*Required work:* Take from the entries below the stretch from the line with "Where should I click to: Click the horizontal" through the line with "You are a computer-use agent. The", and return it exactly, leaving the pictures out.

(Stored data)
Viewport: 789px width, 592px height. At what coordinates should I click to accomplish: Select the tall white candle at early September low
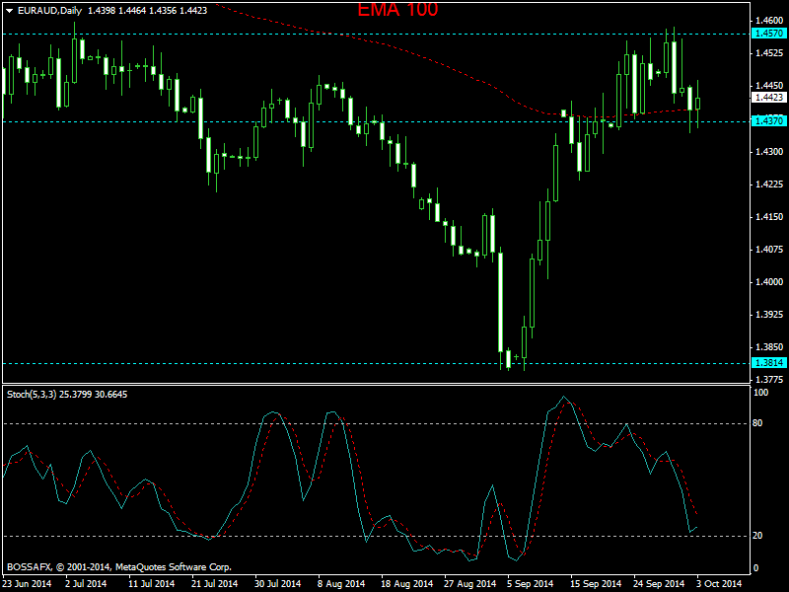pyautogui.click(x=500, y=306)
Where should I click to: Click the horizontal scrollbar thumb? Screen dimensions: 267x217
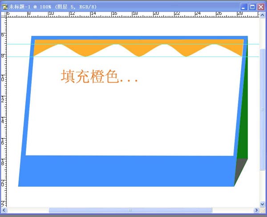130,210
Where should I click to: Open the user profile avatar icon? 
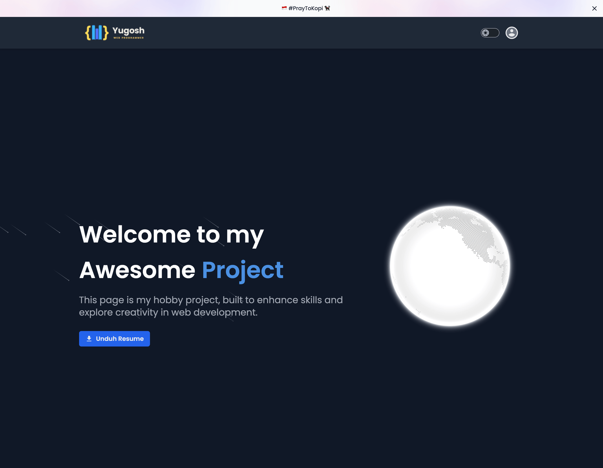512,33
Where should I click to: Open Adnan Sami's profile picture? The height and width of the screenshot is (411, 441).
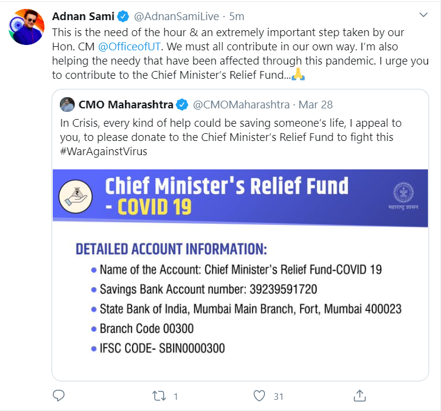click(27, 27)
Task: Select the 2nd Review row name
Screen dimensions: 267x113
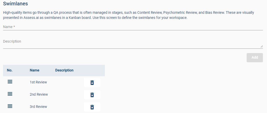Action: (39, 94)
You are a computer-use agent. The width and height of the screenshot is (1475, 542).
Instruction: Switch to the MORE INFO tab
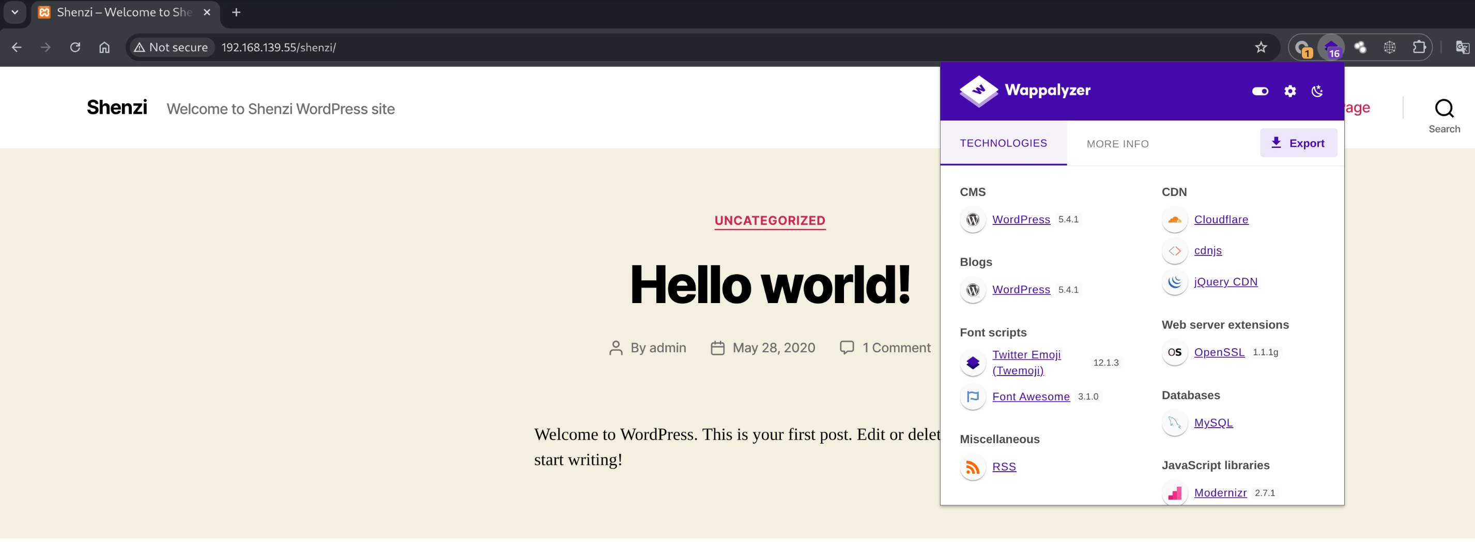[1117, 144]
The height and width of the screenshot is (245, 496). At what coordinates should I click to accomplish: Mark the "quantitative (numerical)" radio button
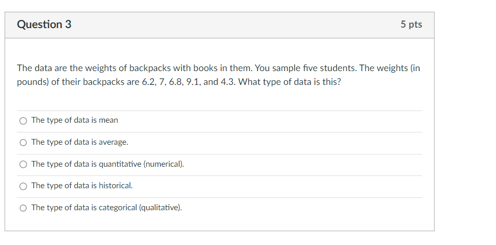(23, 164)
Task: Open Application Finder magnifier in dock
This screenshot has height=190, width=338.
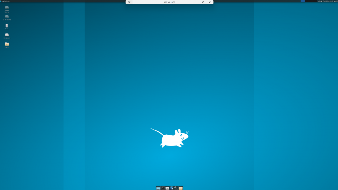Action: point(176,188)
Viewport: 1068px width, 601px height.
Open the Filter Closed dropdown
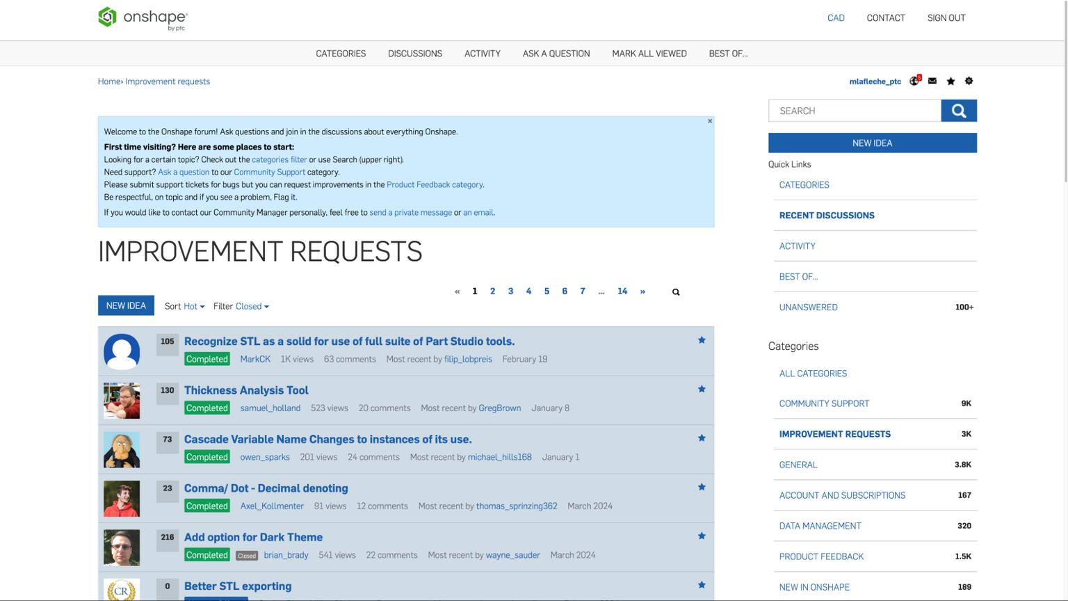tap(250, 306)
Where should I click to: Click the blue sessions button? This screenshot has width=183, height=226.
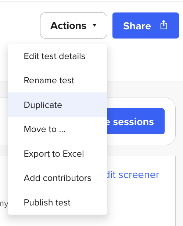[x=136, y=121]

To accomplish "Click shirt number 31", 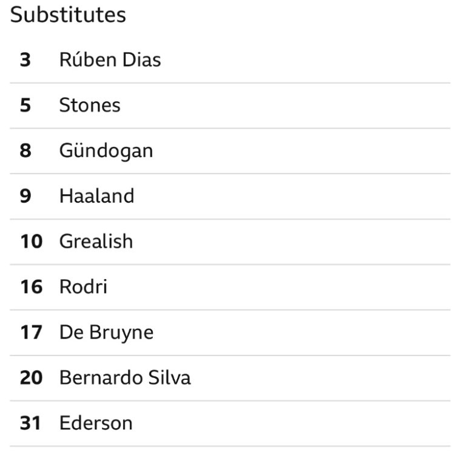I will tap(31, 423).
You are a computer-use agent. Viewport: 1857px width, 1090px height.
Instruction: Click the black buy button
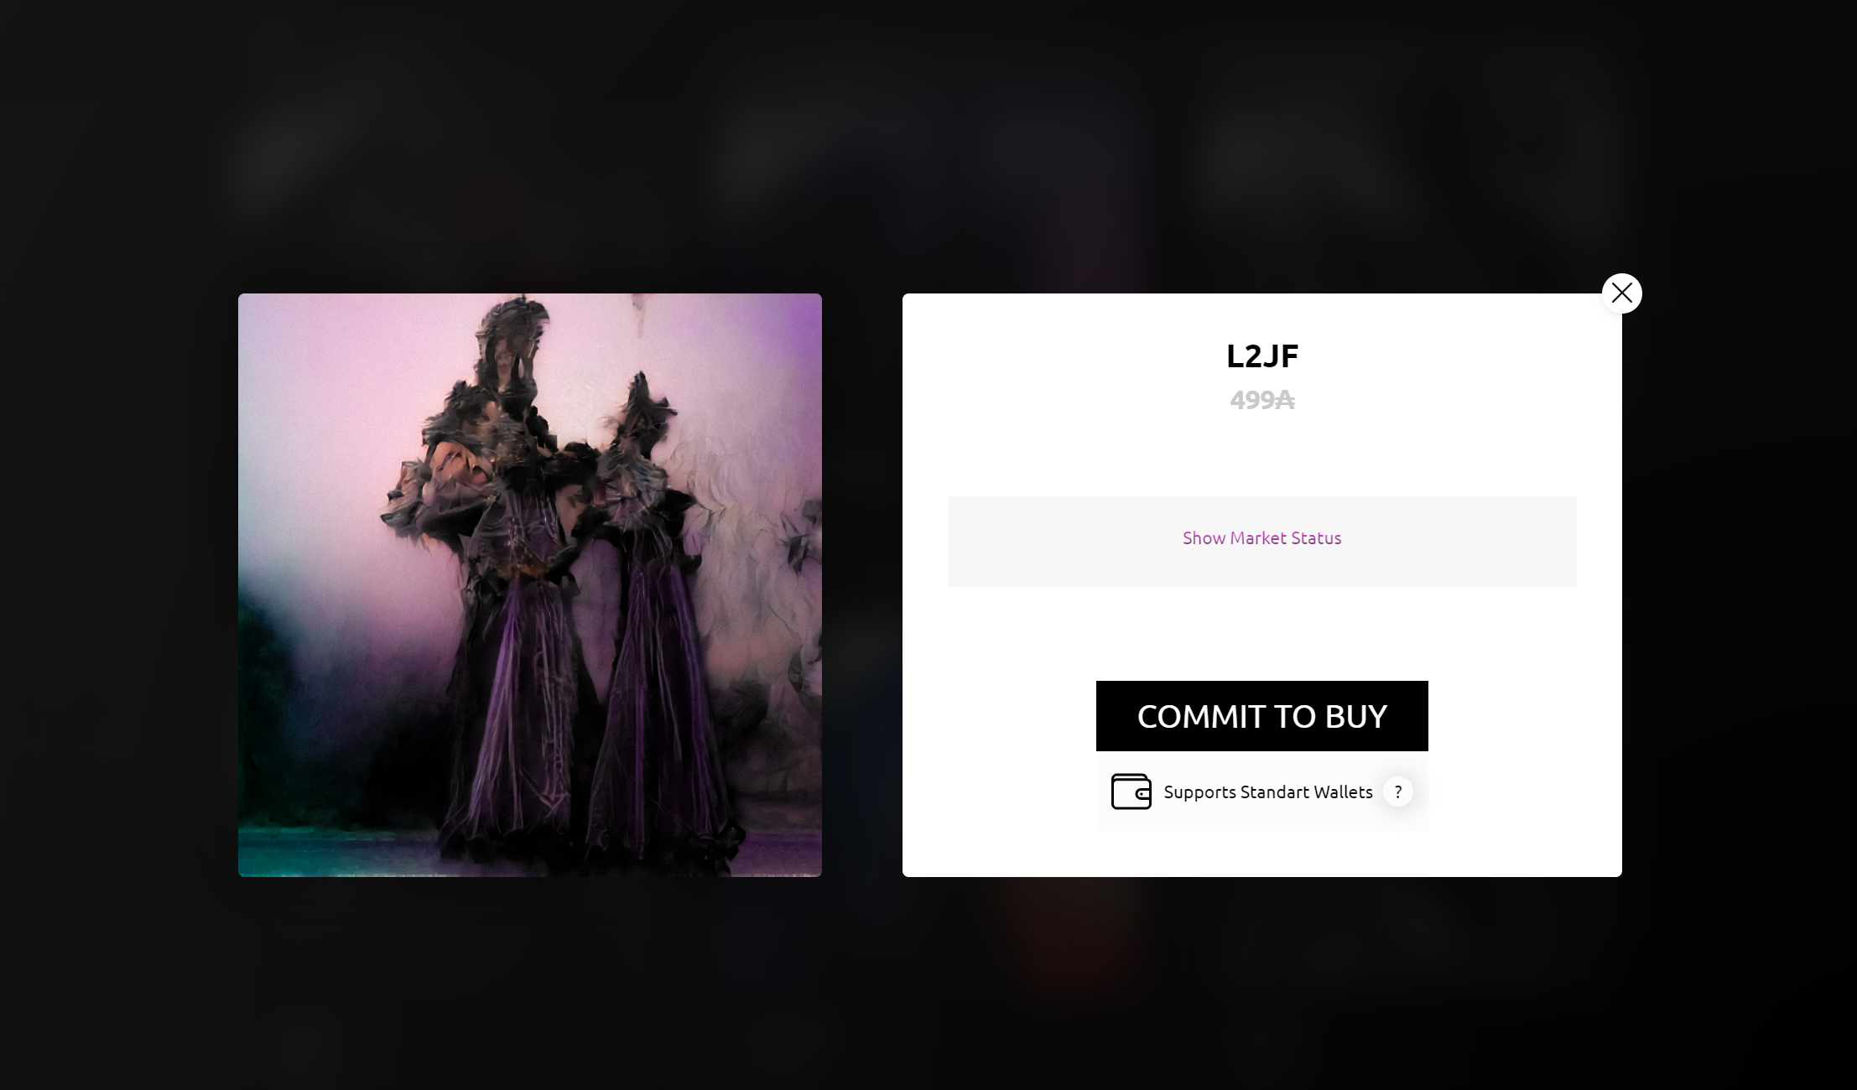[x=1261, y=716]
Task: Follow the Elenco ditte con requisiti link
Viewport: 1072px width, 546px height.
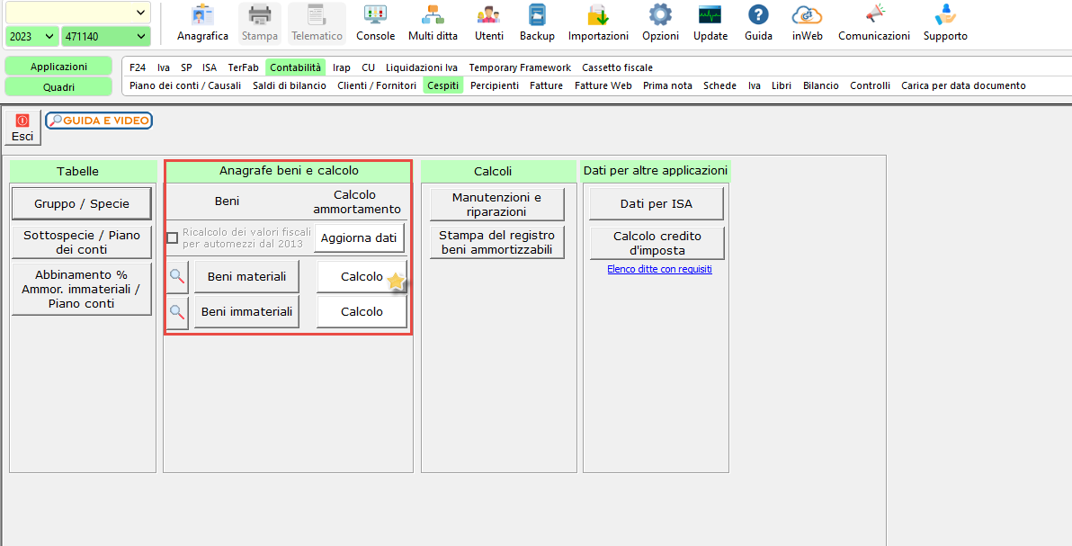Action: (659, 269)
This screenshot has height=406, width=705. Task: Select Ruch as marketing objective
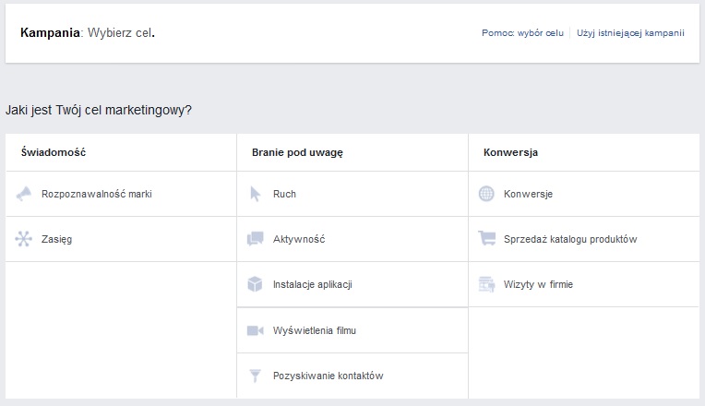click(284, 194)
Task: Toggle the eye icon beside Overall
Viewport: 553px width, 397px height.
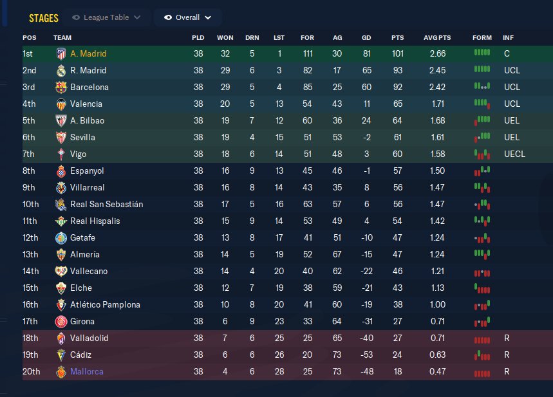Action: click(x=168, y=17)
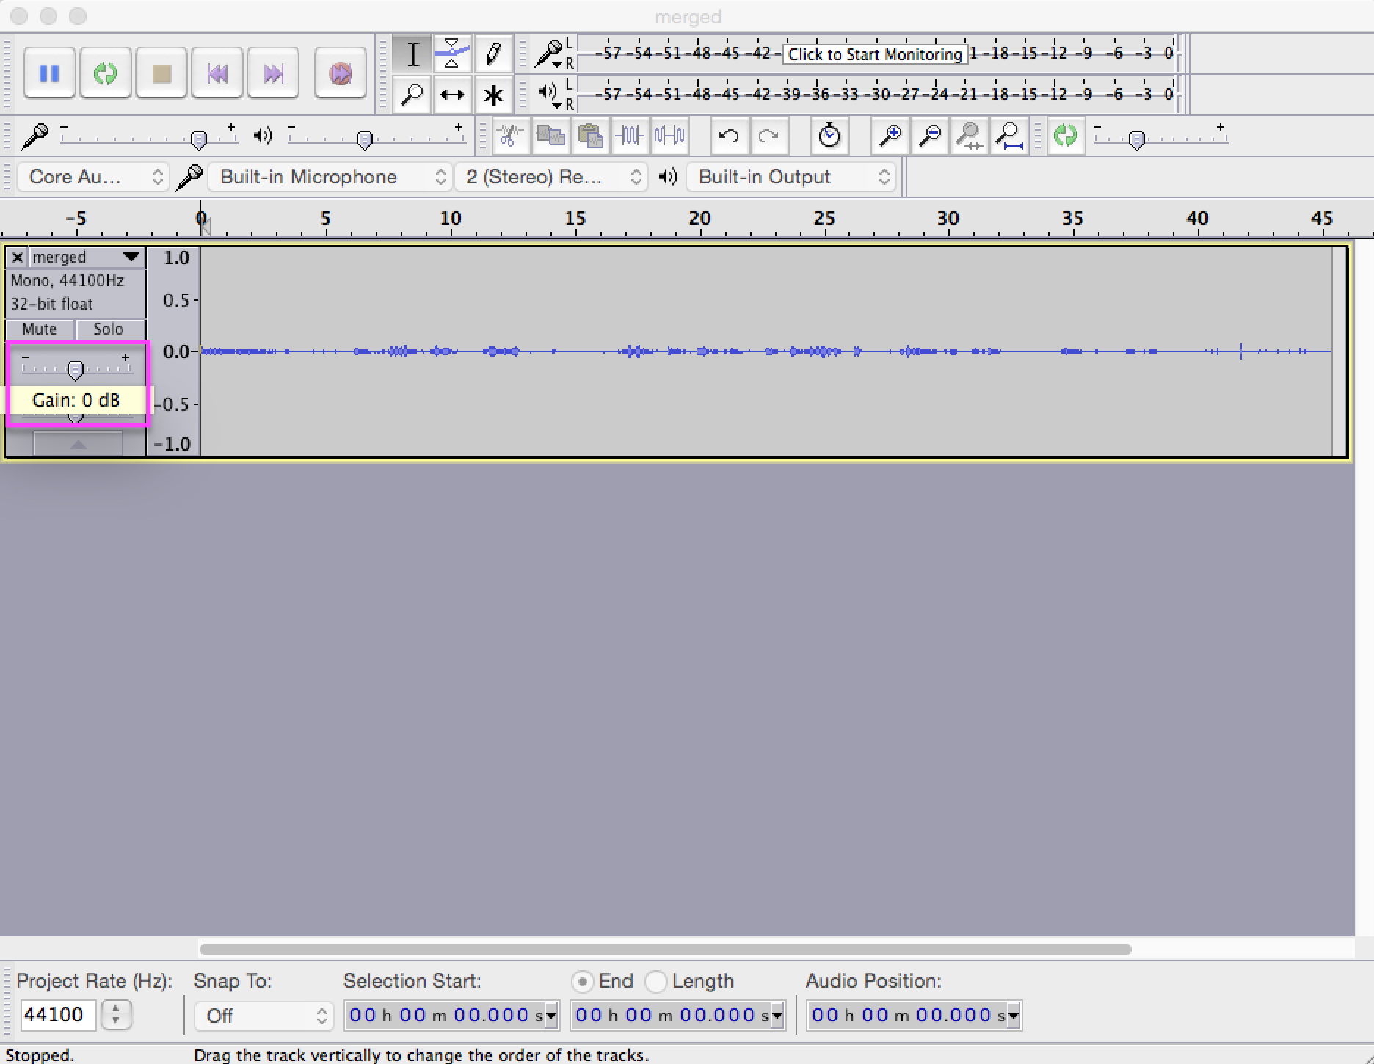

*Answer to the exercise:*
Where should I click to: Click the horizontal scrollbar thumb? Screen dimensions: 267x217
130,210
Where should I click to: Open the user profile avatar icon? 
512,33
Where should I click to: Open Adnan Sami's profile picture? The height and width of the screenshot is (411, 441).
click(27, 27)
Task: Select the 2nd Review row name
Screen dimensions: 267x113
Action: (39, 94)
You are a computer-use agent. The width and height of the screenshot is (1475, 542).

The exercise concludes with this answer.